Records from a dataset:
########################################

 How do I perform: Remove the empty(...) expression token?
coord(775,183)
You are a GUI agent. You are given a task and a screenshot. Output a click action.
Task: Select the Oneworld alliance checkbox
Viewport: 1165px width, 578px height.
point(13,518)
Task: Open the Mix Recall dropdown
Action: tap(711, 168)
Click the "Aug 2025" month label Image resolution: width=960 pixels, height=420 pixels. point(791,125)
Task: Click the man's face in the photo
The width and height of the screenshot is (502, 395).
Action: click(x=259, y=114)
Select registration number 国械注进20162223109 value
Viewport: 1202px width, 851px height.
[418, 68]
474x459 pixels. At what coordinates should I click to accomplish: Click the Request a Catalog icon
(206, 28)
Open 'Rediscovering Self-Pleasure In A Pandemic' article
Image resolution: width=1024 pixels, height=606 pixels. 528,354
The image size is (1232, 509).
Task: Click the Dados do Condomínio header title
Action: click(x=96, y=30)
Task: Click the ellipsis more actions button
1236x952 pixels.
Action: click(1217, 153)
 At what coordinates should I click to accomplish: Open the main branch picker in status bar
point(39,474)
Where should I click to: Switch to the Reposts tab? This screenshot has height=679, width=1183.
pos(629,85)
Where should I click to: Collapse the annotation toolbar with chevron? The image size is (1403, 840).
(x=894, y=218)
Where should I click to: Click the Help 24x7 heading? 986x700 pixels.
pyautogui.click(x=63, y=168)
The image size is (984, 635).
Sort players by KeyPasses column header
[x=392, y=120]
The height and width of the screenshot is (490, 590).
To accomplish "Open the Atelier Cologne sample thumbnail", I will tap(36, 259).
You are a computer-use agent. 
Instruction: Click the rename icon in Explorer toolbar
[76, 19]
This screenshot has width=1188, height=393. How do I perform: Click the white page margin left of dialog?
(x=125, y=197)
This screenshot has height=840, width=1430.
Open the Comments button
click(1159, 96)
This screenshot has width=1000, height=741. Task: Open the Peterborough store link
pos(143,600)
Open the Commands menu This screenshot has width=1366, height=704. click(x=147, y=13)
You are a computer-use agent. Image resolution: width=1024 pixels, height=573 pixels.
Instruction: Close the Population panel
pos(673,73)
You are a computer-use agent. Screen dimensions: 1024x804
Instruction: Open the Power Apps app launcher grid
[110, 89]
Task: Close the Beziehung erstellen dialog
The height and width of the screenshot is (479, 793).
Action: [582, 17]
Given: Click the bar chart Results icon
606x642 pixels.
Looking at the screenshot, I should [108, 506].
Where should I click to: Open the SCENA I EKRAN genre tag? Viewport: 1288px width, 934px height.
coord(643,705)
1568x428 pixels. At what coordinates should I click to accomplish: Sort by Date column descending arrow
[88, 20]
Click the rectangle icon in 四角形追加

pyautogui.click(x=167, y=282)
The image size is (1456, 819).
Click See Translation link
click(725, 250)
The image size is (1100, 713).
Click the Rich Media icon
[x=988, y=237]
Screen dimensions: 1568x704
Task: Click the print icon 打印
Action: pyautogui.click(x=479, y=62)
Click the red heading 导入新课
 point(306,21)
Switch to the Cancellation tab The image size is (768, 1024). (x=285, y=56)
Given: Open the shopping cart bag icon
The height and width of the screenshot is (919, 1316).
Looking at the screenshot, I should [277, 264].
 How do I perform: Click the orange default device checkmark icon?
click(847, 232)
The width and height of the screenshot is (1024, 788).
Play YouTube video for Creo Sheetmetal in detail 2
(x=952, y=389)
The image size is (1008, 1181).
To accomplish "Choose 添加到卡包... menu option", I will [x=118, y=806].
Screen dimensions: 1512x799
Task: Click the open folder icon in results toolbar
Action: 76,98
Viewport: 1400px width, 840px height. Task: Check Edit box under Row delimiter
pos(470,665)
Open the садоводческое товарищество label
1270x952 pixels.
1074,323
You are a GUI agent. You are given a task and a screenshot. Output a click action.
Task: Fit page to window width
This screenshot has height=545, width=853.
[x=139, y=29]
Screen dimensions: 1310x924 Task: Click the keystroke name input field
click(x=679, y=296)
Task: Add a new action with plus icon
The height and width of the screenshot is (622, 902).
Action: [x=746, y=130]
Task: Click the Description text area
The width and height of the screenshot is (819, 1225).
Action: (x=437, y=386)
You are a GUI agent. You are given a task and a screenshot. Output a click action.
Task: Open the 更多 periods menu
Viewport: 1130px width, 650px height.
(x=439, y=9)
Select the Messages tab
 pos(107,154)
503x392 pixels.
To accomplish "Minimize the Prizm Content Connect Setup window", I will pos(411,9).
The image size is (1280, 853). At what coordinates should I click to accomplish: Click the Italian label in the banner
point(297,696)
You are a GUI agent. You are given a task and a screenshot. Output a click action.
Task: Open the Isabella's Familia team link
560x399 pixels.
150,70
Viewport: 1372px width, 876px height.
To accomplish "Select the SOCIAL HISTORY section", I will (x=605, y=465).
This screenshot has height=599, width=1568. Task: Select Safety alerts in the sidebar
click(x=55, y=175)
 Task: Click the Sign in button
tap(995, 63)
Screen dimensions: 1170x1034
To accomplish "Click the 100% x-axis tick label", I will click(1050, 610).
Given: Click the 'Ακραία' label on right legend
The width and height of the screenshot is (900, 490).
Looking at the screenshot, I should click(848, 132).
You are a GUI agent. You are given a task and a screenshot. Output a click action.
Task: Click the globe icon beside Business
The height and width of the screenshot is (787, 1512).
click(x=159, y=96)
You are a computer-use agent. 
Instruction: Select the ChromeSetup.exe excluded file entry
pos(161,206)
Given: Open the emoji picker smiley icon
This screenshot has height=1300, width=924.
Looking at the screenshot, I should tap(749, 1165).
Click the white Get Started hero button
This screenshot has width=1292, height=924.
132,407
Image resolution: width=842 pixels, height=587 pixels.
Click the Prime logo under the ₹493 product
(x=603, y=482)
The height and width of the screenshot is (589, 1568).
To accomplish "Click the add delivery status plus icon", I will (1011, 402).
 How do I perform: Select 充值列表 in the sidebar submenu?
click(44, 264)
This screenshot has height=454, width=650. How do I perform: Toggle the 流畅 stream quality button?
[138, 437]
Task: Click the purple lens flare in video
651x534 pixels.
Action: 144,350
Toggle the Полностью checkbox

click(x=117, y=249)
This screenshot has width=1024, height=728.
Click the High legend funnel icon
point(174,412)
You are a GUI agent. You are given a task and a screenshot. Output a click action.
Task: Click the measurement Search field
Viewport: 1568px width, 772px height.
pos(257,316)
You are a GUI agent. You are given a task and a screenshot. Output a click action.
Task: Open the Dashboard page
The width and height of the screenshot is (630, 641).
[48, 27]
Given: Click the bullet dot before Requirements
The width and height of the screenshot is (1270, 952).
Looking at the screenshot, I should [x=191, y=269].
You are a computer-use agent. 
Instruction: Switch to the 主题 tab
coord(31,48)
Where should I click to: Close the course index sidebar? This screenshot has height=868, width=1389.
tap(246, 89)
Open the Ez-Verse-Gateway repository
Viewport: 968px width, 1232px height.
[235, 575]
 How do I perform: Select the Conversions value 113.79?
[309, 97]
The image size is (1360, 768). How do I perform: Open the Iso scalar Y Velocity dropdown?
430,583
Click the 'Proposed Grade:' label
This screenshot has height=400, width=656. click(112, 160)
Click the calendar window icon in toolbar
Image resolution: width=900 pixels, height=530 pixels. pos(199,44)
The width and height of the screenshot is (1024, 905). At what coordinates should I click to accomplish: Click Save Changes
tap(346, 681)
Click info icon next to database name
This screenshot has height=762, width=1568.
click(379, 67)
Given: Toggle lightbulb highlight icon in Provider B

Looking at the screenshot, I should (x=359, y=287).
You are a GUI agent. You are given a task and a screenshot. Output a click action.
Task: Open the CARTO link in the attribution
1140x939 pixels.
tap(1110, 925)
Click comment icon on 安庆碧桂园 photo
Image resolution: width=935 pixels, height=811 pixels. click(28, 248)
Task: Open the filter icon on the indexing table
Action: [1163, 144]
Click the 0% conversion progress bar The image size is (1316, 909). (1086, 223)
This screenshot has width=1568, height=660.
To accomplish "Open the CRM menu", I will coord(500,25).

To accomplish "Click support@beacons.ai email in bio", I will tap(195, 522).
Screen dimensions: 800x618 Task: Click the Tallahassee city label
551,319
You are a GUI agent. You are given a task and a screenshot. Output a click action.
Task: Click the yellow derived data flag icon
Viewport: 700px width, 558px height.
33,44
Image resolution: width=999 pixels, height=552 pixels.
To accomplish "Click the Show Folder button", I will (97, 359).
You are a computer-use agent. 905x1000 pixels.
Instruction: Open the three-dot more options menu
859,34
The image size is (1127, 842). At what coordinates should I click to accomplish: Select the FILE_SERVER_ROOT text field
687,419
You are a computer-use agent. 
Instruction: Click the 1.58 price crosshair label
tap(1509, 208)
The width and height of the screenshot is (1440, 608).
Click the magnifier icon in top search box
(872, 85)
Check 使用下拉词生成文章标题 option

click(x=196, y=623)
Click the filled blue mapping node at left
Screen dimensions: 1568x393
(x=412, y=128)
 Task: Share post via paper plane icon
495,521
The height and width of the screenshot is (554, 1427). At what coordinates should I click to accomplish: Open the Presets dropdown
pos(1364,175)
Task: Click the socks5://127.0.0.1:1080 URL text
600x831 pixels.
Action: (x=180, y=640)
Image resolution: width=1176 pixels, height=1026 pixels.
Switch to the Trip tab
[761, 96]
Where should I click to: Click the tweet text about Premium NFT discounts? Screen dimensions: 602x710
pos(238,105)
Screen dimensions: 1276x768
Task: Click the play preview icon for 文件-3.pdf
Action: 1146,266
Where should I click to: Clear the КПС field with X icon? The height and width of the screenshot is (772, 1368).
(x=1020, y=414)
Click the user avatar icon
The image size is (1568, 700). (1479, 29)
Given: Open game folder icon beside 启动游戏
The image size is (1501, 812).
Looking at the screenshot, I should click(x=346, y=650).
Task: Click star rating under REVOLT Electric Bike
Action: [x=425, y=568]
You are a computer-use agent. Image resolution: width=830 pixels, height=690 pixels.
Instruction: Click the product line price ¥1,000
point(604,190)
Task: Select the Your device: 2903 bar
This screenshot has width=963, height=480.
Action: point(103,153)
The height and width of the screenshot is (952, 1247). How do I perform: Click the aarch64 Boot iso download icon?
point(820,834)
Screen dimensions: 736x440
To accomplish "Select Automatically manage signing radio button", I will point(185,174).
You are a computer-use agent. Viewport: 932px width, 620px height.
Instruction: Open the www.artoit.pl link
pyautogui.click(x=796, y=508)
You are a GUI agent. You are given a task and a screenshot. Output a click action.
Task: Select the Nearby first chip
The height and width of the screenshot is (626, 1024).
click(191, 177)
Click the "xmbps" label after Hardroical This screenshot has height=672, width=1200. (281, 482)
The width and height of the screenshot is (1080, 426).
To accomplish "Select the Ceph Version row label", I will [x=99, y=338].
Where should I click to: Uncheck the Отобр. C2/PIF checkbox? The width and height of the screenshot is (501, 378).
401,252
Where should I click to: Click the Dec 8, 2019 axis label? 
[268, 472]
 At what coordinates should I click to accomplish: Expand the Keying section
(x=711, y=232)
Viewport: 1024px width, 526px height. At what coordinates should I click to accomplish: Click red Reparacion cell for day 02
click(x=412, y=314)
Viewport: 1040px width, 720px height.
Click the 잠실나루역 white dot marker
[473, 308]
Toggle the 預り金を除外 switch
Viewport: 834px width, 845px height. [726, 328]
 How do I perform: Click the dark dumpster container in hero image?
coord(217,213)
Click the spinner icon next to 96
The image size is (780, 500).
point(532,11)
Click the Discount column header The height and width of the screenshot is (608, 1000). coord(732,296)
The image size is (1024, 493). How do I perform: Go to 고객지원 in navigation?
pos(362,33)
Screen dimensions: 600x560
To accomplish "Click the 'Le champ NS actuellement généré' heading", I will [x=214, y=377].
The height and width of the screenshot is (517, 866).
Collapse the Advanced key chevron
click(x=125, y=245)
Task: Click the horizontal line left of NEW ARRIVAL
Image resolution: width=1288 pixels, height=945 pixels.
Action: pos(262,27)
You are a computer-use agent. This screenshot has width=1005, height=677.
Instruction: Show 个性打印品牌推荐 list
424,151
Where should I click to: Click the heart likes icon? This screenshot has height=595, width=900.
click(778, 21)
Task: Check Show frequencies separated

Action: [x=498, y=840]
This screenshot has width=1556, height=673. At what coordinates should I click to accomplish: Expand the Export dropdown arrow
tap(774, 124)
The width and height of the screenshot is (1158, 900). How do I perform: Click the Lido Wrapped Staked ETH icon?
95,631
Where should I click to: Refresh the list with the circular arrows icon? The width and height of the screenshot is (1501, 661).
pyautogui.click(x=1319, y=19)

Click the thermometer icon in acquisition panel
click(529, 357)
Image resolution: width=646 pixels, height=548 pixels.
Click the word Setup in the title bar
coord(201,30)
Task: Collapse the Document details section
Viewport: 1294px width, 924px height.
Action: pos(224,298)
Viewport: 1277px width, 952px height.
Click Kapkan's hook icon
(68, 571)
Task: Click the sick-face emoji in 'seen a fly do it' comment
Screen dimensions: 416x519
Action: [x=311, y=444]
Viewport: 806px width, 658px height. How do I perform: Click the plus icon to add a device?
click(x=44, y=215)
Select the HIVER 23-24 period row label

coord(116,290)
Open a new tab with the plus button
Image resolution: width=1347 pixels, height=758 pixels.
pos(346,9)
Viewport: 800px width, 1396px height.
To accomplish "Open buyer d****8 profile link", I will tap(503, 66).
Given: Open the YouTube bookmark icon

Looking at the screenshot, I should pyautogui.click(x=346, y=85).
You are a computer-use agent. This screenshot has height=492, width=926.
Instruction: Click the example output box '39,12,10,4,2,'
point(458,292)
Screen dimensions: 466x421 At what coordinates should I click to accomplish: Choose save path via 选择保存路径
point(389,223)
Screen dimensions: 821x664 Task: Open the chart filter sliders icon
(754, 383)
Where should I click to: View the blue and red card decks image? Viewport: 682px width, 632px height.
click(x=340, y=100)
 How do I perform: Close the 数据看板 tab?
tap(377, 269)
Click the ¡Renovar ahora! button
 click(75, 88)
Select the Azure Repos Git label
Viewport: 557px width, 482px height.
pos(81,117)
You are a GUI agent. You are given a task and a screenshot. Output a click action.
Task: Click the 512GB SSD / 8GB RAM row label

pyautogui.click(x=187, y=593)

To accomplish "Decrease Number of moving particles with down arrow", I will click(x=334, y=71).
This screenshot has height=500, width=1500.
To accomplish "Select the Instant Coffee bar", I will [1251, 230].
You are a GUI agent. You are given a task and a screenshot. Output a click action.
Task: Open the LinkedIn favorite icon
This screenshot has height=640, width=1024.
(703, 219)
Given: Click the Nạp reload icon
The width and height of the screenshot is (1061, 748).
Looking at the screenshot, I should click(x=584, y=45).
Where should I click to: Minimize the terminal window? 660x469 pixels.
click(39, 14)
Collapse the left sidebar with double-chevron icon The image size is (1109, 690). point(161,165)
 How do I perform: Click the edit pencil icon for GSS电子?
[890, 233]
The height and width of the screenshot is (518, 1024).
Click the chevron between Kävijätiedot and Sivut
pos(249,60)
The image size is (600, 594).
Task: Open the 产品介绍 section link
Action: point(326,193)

########################################

WORK REQUEST:
Reading through the records above, report each line in which the string "emoji" is found.

TASK OUTPUT:
Given: Open the emoji picker smiley icon
Task: Click the sick-face emoji in 'seen a fly do it' comment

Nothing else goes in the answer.